The bright garnet glow of the wine was highlighted by sunny slices of citrus. Beads of water gathering on the pitcher promised a cool drink on a warm day. Sangria was an ideal summer sipper for lazy afternoons and humid evenings.
Sangria is a cherished tradition in Spain where there’s plenty of red wine, locally grown fruit, and thirsts to quench. Fruity red wine, infused with citrus, lightly sweetened, and fortified with a tot of brandy, is popular across the Iberian peninsula.
Beyond the basic ingredients, there are lots of recipe options to make Sangria. Some recipes get their fruit kick plus added alcohol from flavored liqueurs like Triple Sec or Cointreau. Juices like pomegranate or orange can be added. For a little fizz, chilled club soda can be added just before serving. A few recipes called for lemon/lime soda, but if you must, use a real juice brand like Pellegrino. A cinnamon stick can be tossed in for an exotic accent.

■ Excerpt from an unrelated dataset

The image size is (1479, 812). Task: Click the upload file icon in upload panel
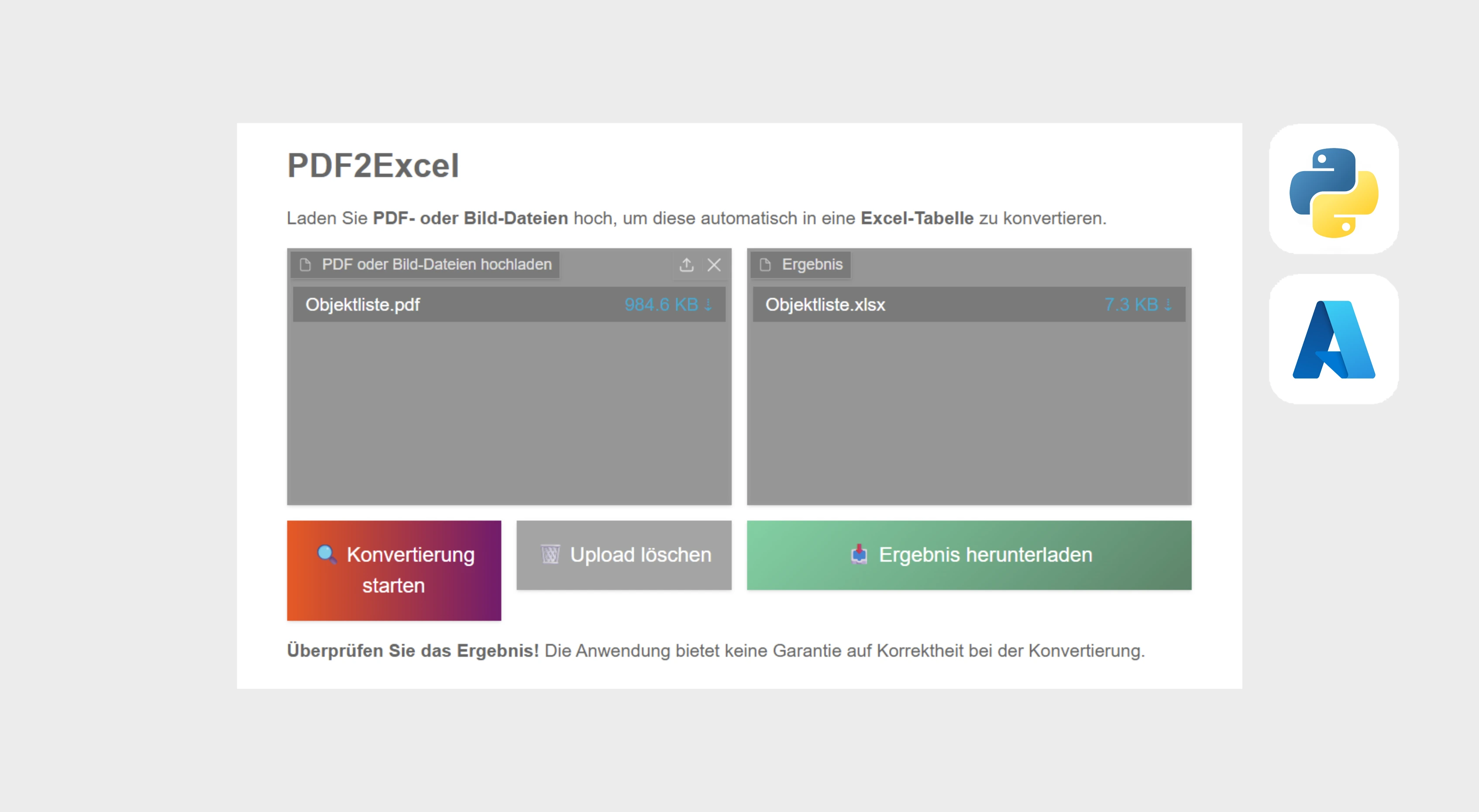687,265
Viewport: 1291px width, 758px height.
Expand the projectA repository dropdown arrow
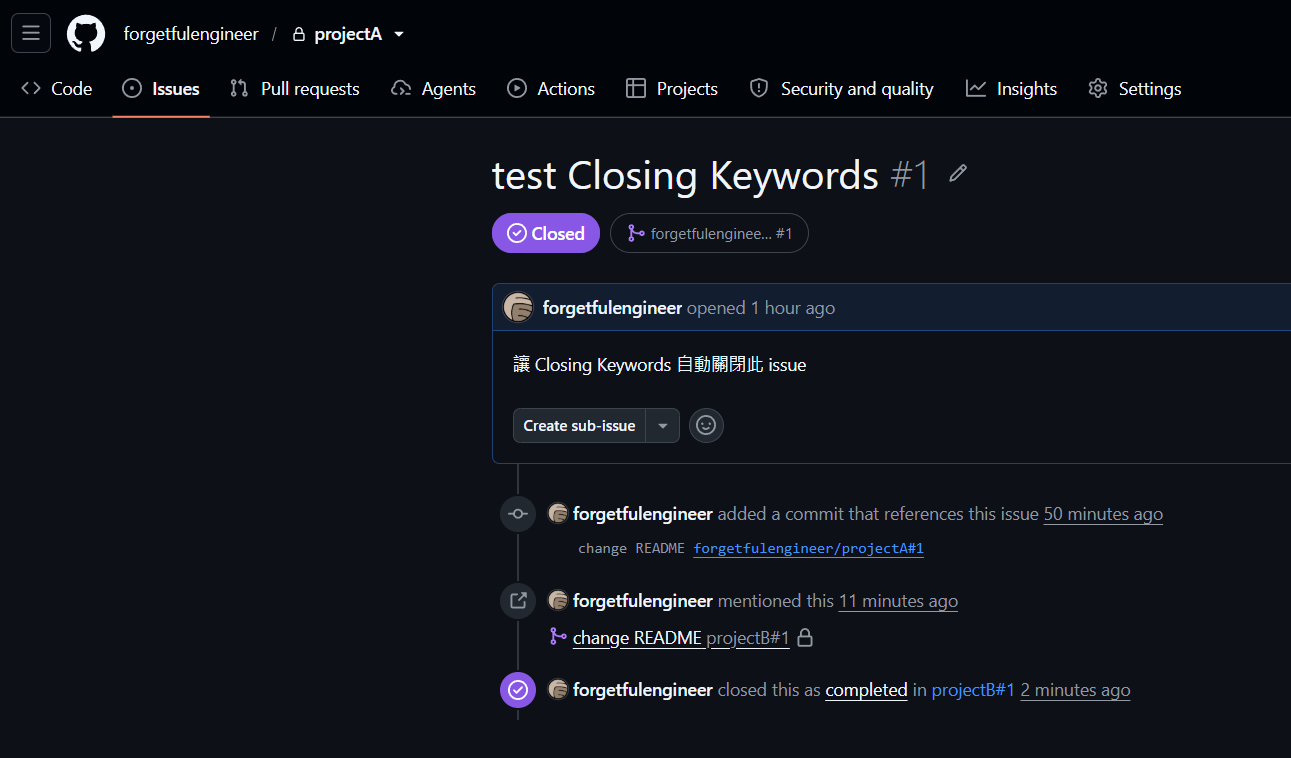pos(399,34)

Watch out though! Some of these concoctions approach high octane pool-party punch instead of a refreshing wine cooler. I like to keep it simple with natural fruit flavors and lower alcohol. Even with the traditional approach of wine, fruit, and brandy, there are plenty of variations on the theme.

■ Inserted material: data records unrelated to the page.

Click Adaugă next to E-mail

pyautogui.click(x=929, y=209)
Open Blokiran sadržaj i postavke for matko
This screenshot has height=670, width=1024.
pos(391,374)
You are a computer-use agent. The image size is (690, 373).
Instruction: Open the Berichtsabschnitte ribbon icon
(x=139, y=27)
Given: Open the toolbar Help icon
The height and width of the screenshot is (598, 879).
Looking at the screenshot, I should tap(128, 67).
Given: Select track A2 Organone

I spoke to writer Arlen Gargagliano author of Mambo Mixers, and Calypso Coolers who has spent some time in Spain. “Sangria is very present in everyday Spanish life,” she told me, “either at a bar with tapas or mixed up at home.” At a bar it can be ordered by the glass or drawn from a colorful bar-top dispenser. Each establishment has their specialty tapas, usually something salty, to be washed down with the house Sangria. At home, it’s made by the pitcher.
Sangria isn’t a reason to splurge on wine. Well-made, modestly-priced, fruit forward are just the ticket. I think first of Spanish wines, but there are a number of options from around the world that can work just as well.
Holly at Ancona’s wines in Wilton put me on to Lo Brujo Garnacha, a Spanish red from Aragon and Agua de Piedra, a Malbec from Argentina – both from the Two-for-$10 table. Their bright color and lavish fruit flavor make a great base for Sangria.
Joanne at Stew Leonard’s Wines stuck with Spain. Abrazo Tempranillo ($8) from Cariñena was a choice for red. She surprised me with a rosé suggestion, too. What a great idea! Rosés are popular and have the perfect flavors and lovely color for a new take on Sangria. Borsao Rosé ($8) is 100% garnacha and loaded with berry flavors.
White and sparkling wines can also make delicious Sangria. Again, I would look to Spanish wines first. Albariño and Verdejo are widely planted white wine grapes that make bright, easy-drinking wines. Sparkling Spanish Cava is delicious, too. Chill it in advance, and add it at the last minute to keep the fizz.
Sangria is traditionally made with red wine, brandy, simple syrup and citrus fruits, all marinated together as the wine chills. I was surprised to see the brandy, but it turns out Spain is a major brandy producer. It’s a natural addition giving the Sangria more body, taking it up a notch from flavored wine.
A little sweetness is essential to contrast the sharp acidity of the fruit. I held back a little until I could taste the chilled Sangria. You can always add more, but too much makes it sticky-sweet rather than refreshing. Making a simple syrup is the way to go, dissolving sugar into boiling water so it will mix easily with the wine.
Guide to Wines, Spirits, and Beers, quotes a recipe from the legendary La Fonda del Sol restaurant: Boil up ½ cup sugar and 1 cup water; take it off the heat and marinate a thinly sliced orange and lime in it for at least four hours. He suggests adding a half cup of the flavored syrup to a bottle of wine along with the marinated fruit. The intensely flavored syrup adds a lot to the final flavor. No Brandy in this recipe!
In the June/July issue of Fine Cooking magazine Jeffrey Morgenthaler makes a sweeter syrup of 1 cup sugar and ½ cup water. He doesn’t marinate the fruit, but adds a little orange juice to the wine instead. Add 2 cups of fresh fruit and a ½ cup of brandy and let it all chill for at least 4 hours.
I tried both recipes with red wine. Each was a hit – my tasting panel only wanted more. Just before serving, I added some fresh strawberries, chunks of pineapple, and some frozen peaches instead of ice cubes for a colorful and festive look. I tinkered with the sweetness to get it just right. With the brandy, the Sangria was more complex and satisfying.
A third batch (We worked hard on this over one weekend!) was made with the Borsao rosé. I added a little orange juice – which unfortunately dimmed the bright rosé color – included brandy, and used up the leftover infused simple syrup, basically a mashup of the two recipes. This mix was a big hit, too. It seems you can’t go wrong with Sangria.
Keep a couple bottles of Spanish wine on hand this summer along with some oranges and limes, and you’ll be ready for a festive, spontaneous Sangria party. Ole!